**TASK**
For the lines from the one with "Click the Retype Password text field" to the end of the listing below, both ends included, give an exact copy and nothing more. Do not copy pictures.

=======

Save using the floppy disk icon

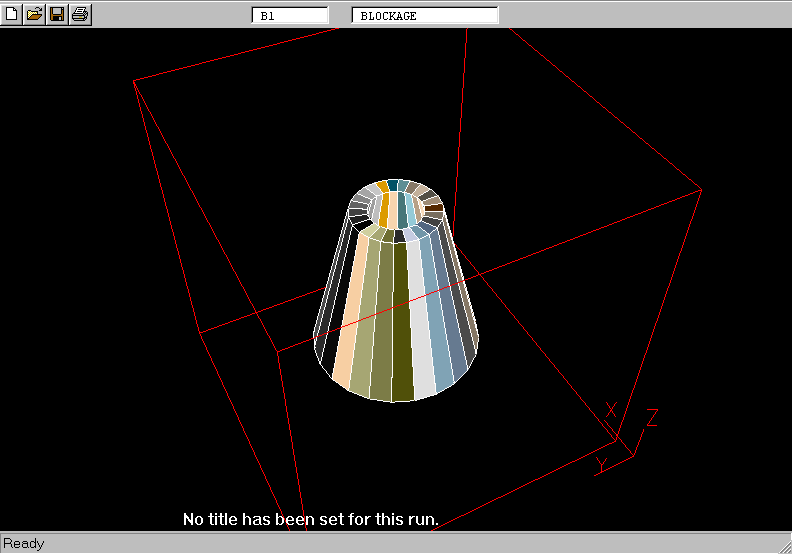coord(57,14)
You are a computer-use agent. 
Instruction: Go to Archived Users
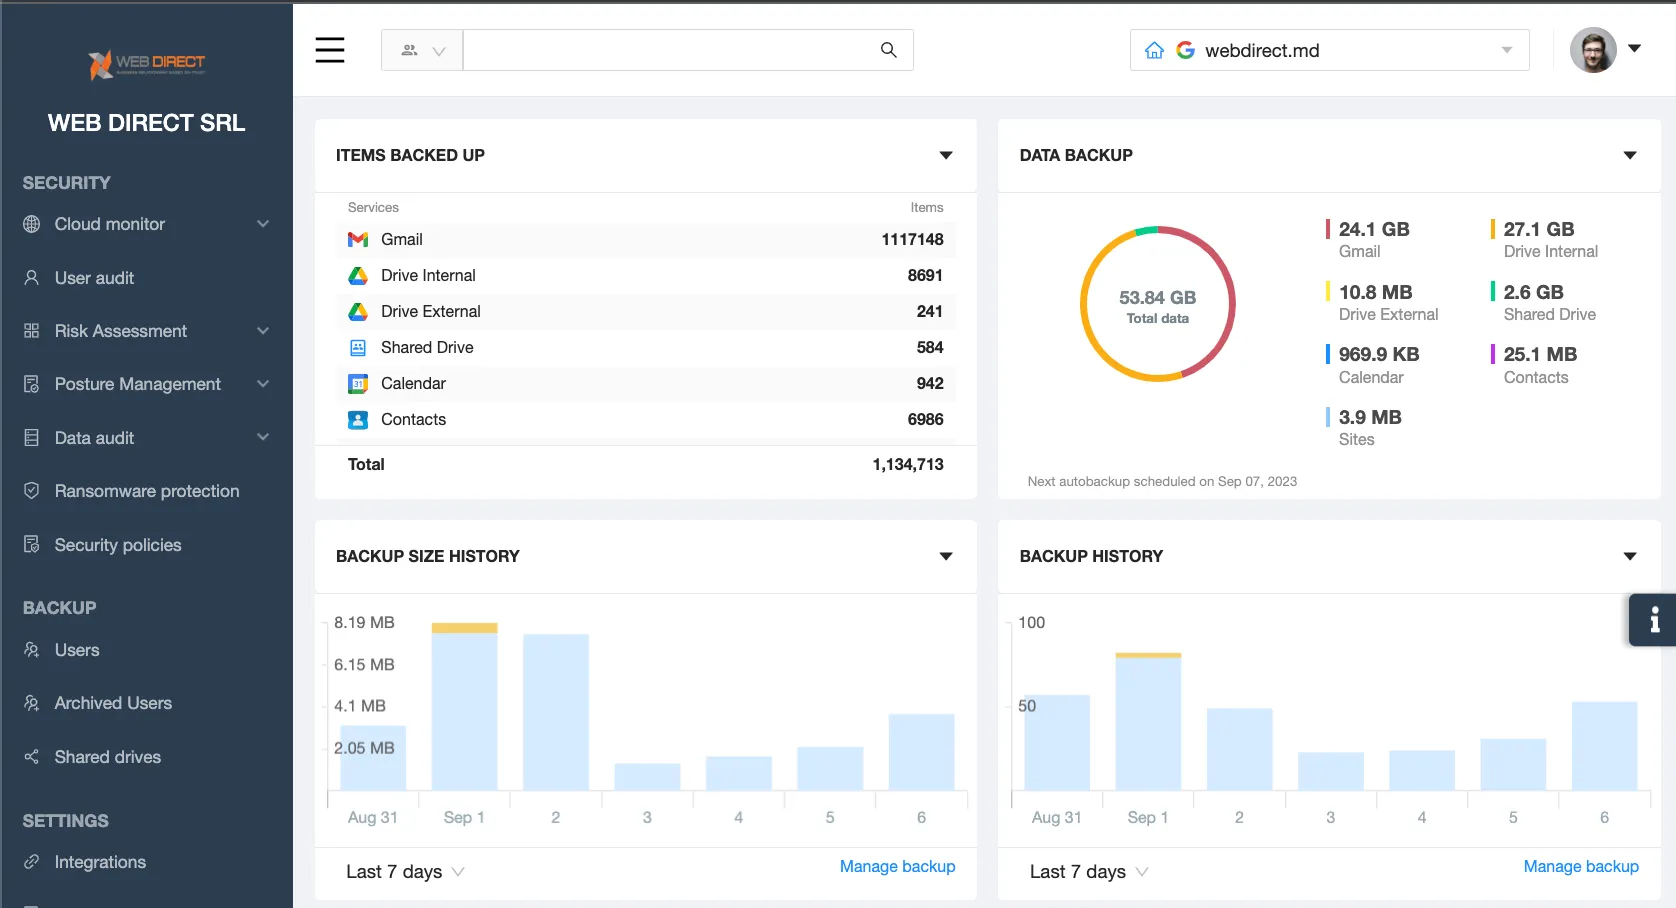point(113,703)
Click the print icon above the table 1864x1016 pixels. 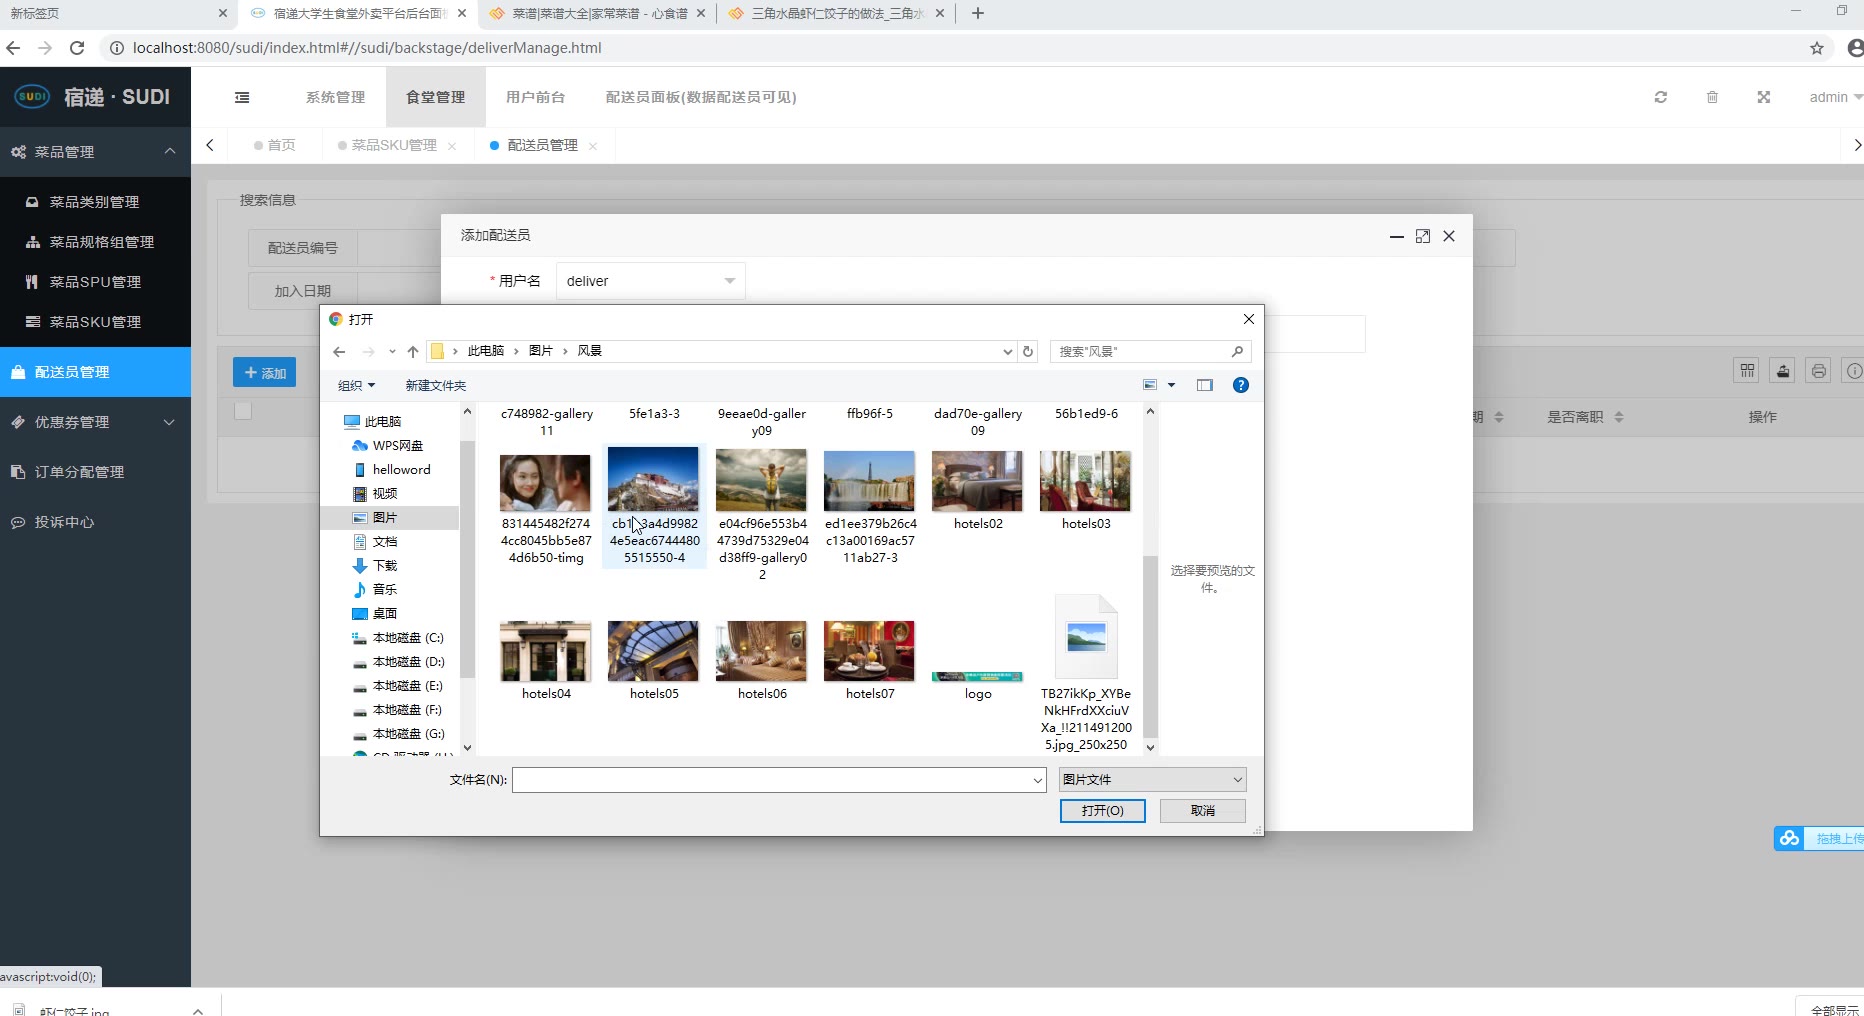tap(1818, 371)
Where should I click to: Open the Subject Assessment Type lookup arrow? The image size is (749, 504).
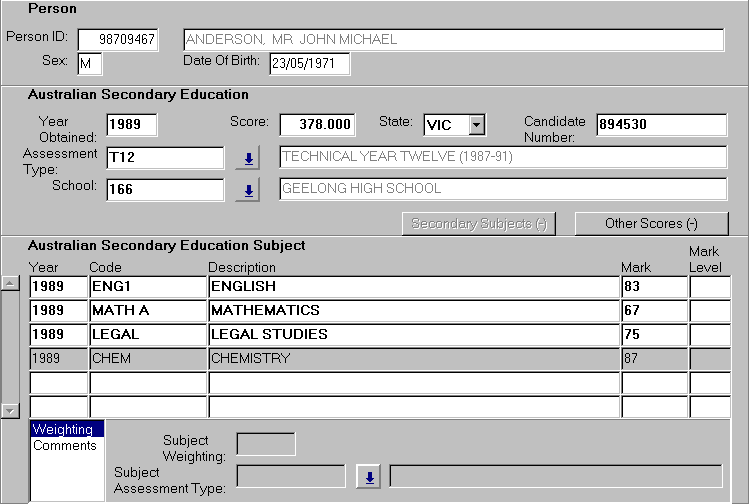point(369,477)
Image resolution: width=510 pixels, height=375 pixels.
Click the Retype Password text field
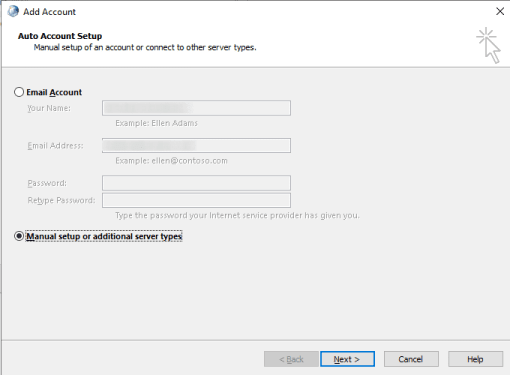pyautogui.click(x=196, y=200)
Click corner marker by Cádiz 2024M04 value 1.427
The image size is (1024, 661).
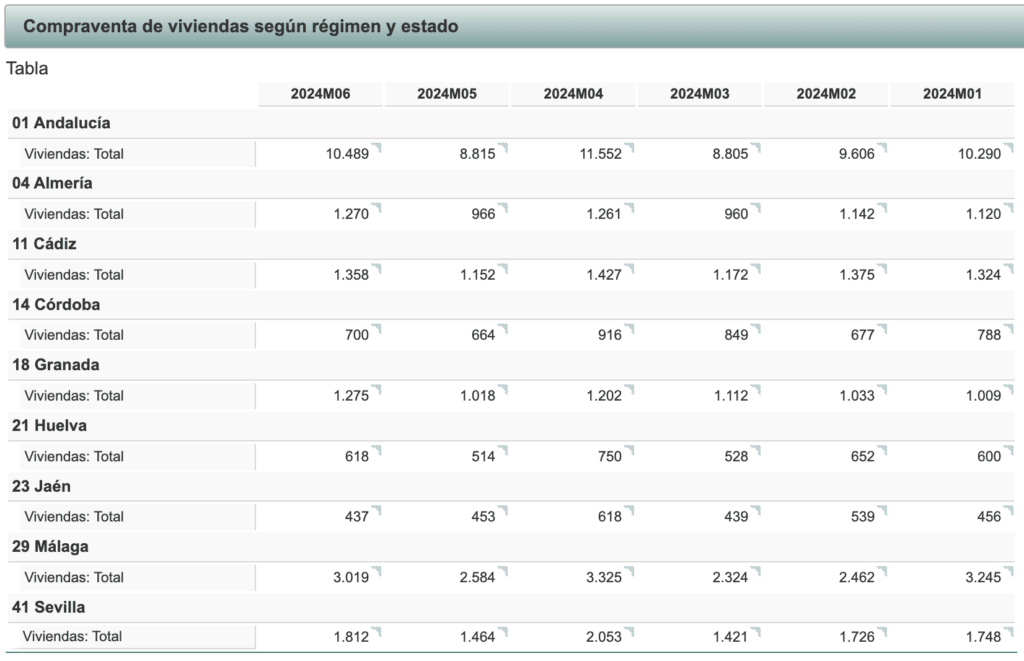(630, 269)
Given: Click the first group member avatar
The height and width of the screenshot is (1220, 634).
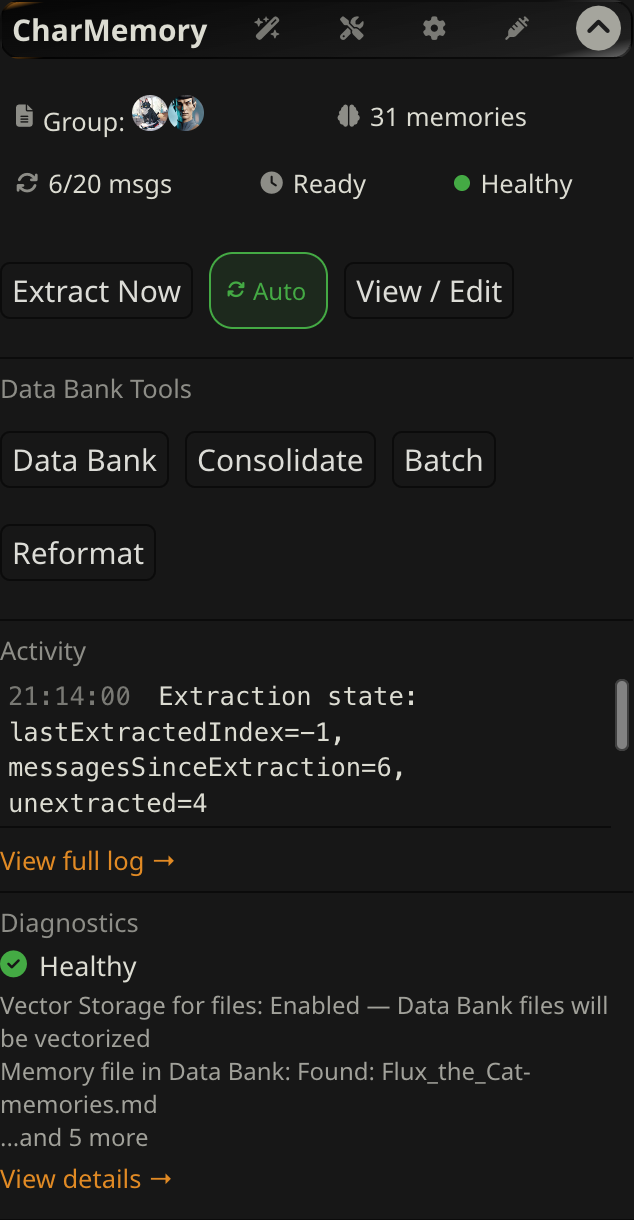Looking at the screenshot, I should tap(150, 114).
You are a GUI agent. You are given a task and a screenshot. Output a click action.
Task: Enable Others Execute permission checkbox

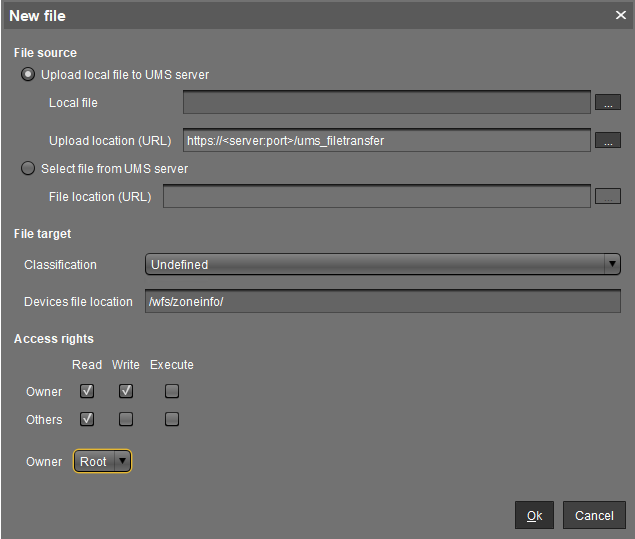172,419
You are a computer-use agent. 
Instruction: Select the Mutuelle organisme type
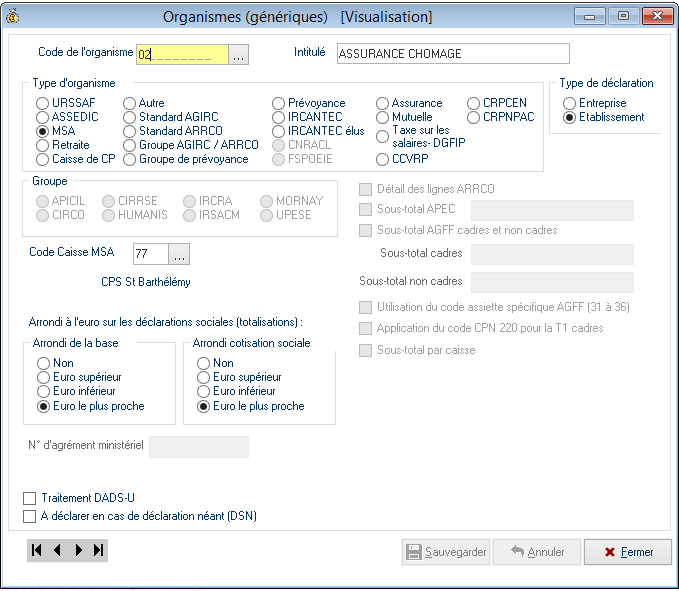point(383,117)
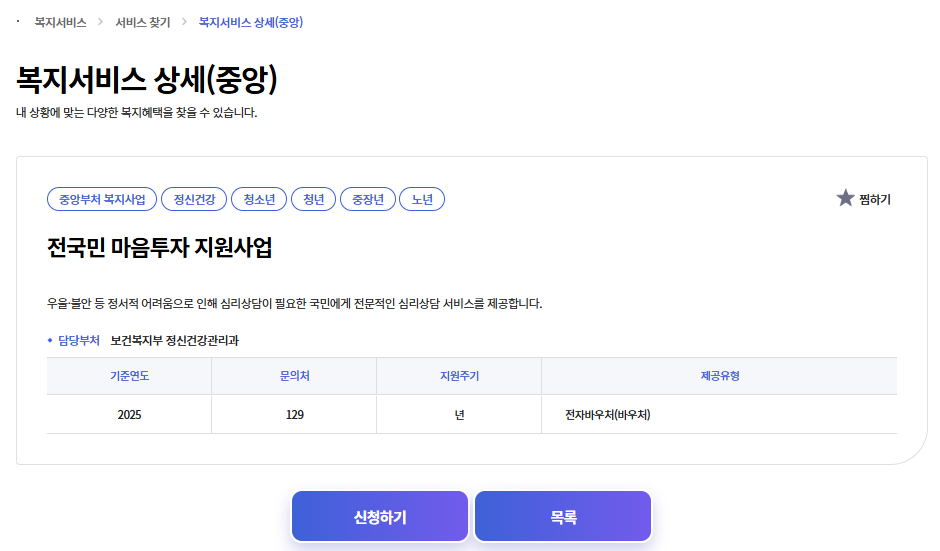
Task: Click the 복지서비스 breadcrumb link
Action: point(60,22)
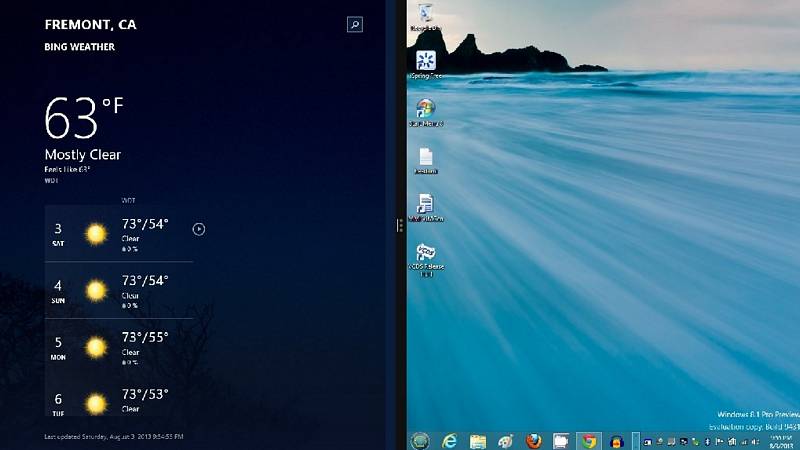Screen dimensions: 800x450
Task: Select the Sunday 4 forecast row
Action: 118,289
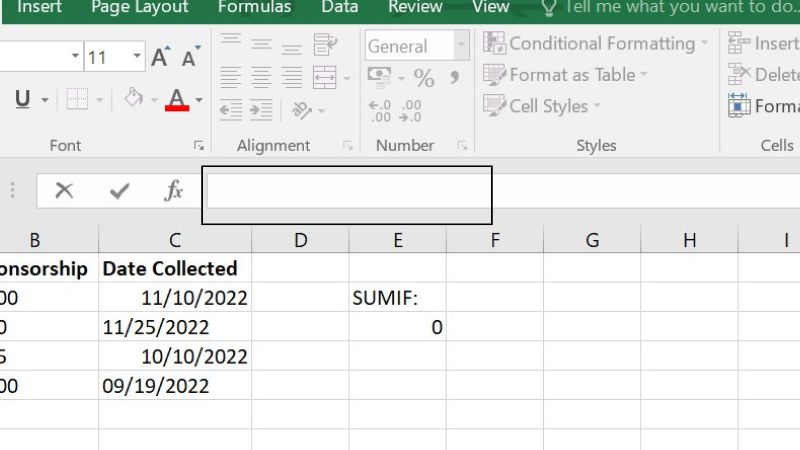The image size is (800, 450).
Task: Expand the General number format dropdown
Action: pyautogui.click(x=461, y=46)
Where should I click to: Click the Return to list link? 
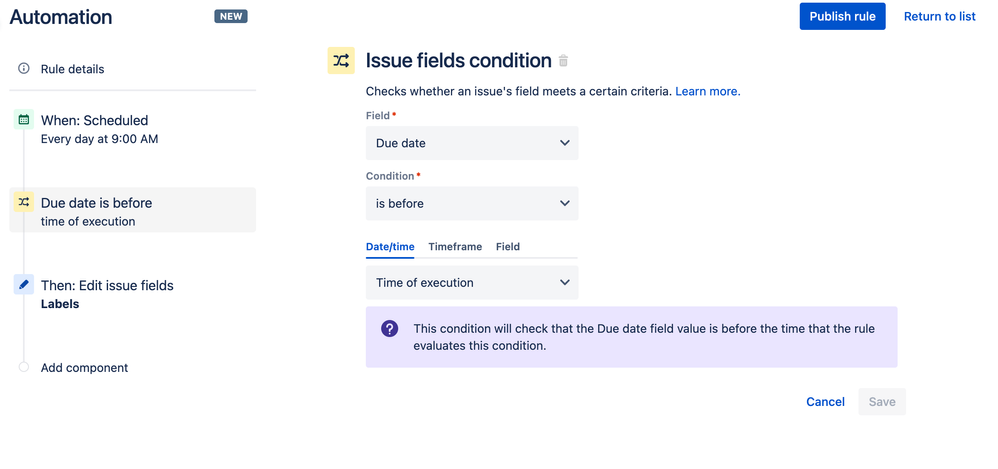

=======

**ANSWER BELOW**
Click the Retype Password text field
pyautogui.click(x=196, y=200)
Click corner marker by Cádiz 2024M04 value 1.427
The image size is (1024, 661).
(630, 269)
Given: Click the first group member avatar
The height and width of the screenshot is (1220, 634).
Looking at the screenshot, I should tap(150, 114).
You are a GUI agent. You are given a task and a screenshot. Output a click action.
Task: Enable Others Execute permission checkbox

172,419
You are a computer-use agent. 
Instruction: Select the Mutuelle organisme type
point(383,117)
Task: Click the 복지서비스 breadcrumb link
Action: point(60,22)
Screen dimensions: 800x450
Task: Select the Sunday 4 forecast row
Action: 118,289
The image size is (800, 450).
Task: Expand the General number format dropdown
Action: pyautogui.click(x=461, y=46)
Where should I click to: Click the Return to list link? 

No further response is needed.